═════ Materials provided

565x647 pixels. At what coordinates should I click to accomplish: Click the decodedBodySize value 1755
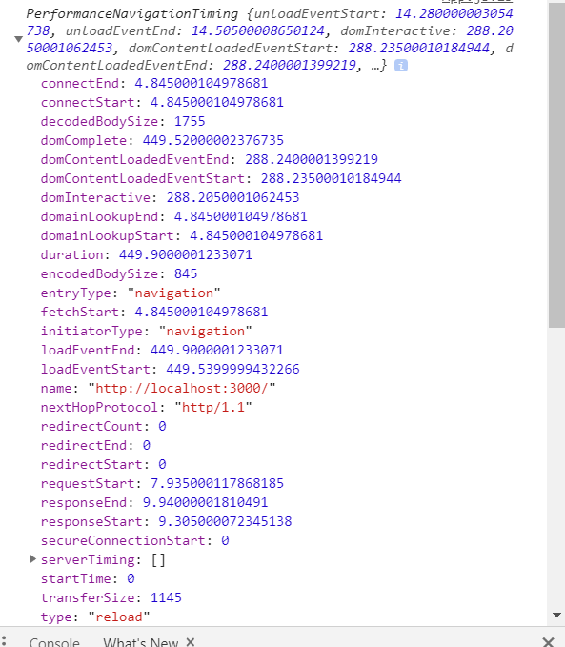click(190, 121)
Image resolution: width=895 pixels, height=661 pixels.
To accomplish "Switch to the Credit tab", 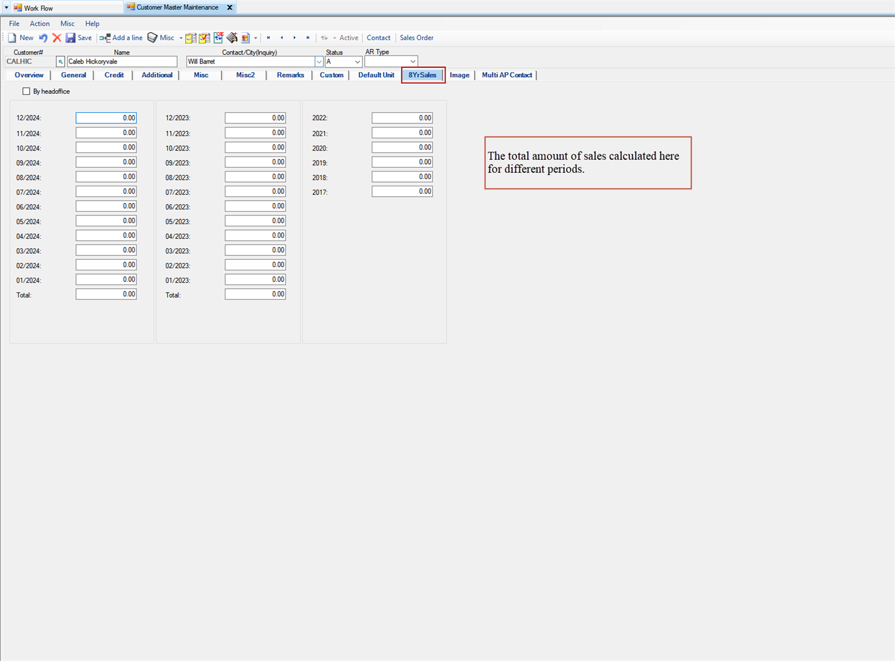I will pos(114,75).
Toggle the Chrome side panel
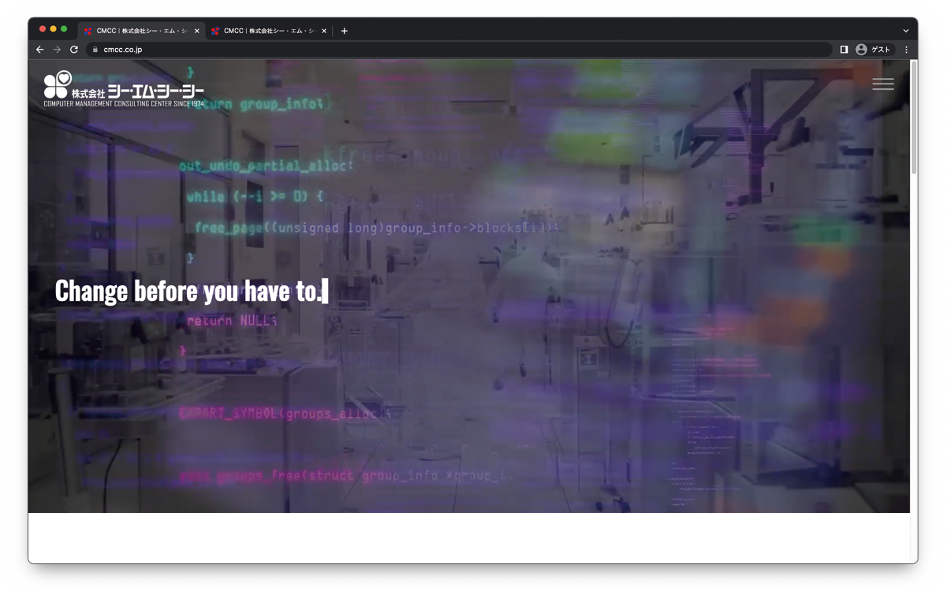The width and height of the screenshot is (946, 591). pos(844,50)
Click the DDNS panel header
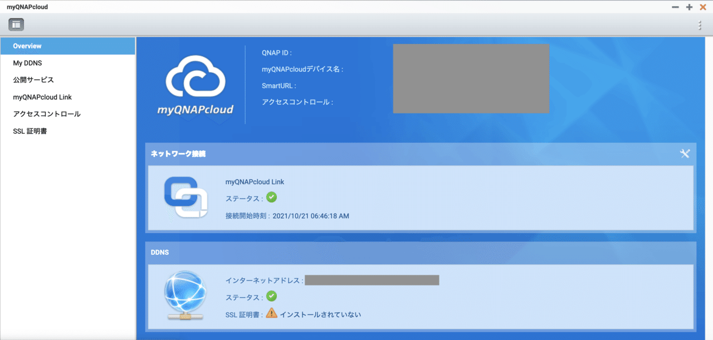The width and height of the screenshot is (713, 340). 160,252
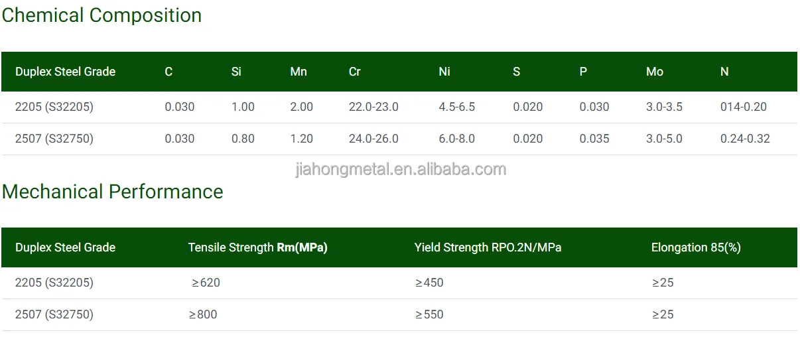Click the Ni column header
This screenshot has width=800, height=339.
pos(444,72)
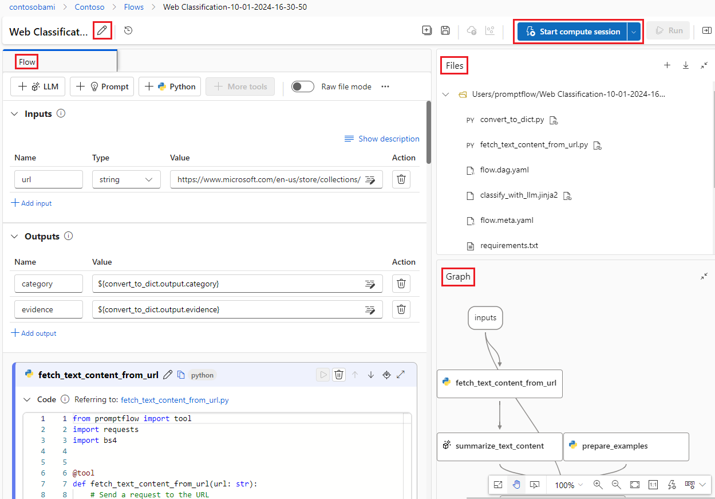The image size is (715, 499).
Task: Collapse the Graph panel
Action: coord(704,276)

══════════

**Exercise objective:** Word for word, restate the lines from the one containing "Toggle the Chrome side panel" through the end of the entries. Do not include pictures.

**Answer box:**
Toggle the Chrome side panel
The width and height of the screenshot is (946, 591). pos(844,50)
Click the DDNS panel header
The width and height of the screenshot is (713, 340). 160,252
Click the Ni column header
This screenshot has width=800, height=339.
pos(444,72)
The image size is (715, 499).
Task: Collapse the Graph panel
Action: coord(704,276)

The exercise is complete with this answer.